Punch bowl, reimagined
Found in the shapes of swans, disco balls, or copper cups, punches at The Dorsey cocktail lounge in Las Vegas’ The Venetian hotel come in three flavors, priced at $90 for four to six servings. “They give guests the opportunity to try something new while having a shared experience,” says Juyoung Kang, lead bartender. And their unique presentations can also provide the “wow” and celebratory factors, especially if guests get the seasonal “royale” option, meaning it contains Champagne.
The most popular punch at The Dorsey, however, is Green Street, “probably because it has vodka,” Kang says. The other ingredients are lime, cucumber, green apple, mint, and club soda.
French-pressed
Provision No. 14 in Washington, D.C., inventively uses French presses for its five large-format cocktails, which sell for $44 serving four to five people. These communal cocktails create a fun, interactive experience for its upscale clientele.
“What’s nice about it is we use fresh garnishes inside, so not only does it look wonderful but, when you plunge on the handle, it pushes all the flavor [elements] out,” says Ralph Nader, general manager at Provision No. 14. “The more you leave the garnishes in, the more they steep.”
The popular Grapefruit Press has vodka, grapefruit, mint, and basil, while the Autumn Harvest combines rye whiskey, applejack brandy, black pepper, lemon, thyme, and pear.
Drinks and a show
Polynesian restaurants and tiki lounges are known for their showy cocktails, making large-format cocktails a natural fit for these concepts.
Individual cocktails can be turned into large-formats—called kuuipo—or a bowl at The Golden Tiki in Las Vegas.

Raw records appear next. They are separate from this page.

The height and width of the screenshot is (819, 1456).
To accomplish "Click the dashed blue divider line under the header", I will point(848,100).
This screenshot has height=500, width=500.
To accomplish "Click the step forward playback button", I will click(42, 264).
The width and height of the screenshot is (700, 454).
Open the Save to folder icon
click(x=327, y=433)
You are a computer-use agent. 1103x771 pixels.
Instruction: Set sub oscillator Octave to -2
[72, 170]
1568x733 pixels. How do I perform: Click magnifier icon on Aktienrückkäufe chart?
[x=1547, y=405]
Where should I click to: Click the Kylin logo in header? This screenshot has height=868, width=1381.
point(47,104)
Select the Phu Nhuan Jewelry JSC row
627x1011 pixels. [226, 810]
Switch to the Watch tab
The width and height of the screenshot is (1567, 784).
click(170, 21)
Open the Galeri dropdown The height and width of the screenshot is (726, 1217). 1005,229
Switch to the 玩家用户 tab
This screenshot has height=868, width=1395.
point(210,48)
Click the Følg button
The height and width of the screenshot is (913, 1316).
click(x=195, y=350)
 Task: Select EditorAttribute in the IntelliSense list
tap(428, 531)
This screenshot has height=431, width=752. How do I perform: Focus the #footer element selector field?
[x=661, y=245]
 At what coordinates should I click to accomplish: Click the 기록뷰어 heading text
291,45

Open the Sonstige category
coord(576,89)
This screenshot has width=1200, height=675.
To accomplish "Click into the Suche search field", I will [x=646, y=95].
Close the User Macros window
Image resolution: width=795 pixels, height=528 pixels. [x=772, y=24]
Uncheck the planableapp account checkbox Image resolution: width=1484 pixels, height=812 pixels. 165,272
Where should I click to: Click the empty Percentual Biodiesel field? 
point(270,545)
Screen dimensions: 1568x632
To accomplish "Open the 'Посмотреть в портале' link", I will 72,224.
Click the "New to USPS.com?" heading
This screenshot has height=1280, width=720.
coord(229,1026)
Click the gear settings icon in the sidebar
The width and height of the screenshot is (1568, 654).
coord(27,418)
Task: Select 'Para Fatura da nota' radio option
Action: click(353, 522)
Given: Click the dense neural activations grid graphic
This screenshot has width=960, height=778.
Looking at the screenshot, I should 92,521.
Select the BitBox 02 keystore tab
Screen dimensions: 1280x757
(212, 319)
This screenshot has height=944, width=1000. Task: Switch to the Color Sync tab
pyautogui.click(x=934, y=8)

Two bowl-specific cocktails arriving in carved vessels with straws are the Scorpion Bowl, $35, which is a combination of rum, gin, vodka, and fruit juices, and the Zombie Punch Bowl, $45, with three rums, spices, and juices.
Some cocktails at The Golden Tiki—whether they be individual or large-format—trigger light and sound shows within the restaurant or arrive with flames or smoke from dry ice. “It’s part of the escapism,” says Branden Powers, managing partner. “The more drinks we can set on fire, the better.”
The team at Kaya agrees with Powers’ sentiment. The Zap Pow, $64, similar to a Hurricane with blended rum, blood orange, passion fruit, grenadine, and jerk bitters, is also set aflame. For that “wow” effect, a half of a blood orange is placed at the center of the bowl, sprinkled with rum, cinnamon, and allspice and lit on fire. What says “party” better than with a bowl of flaming booze?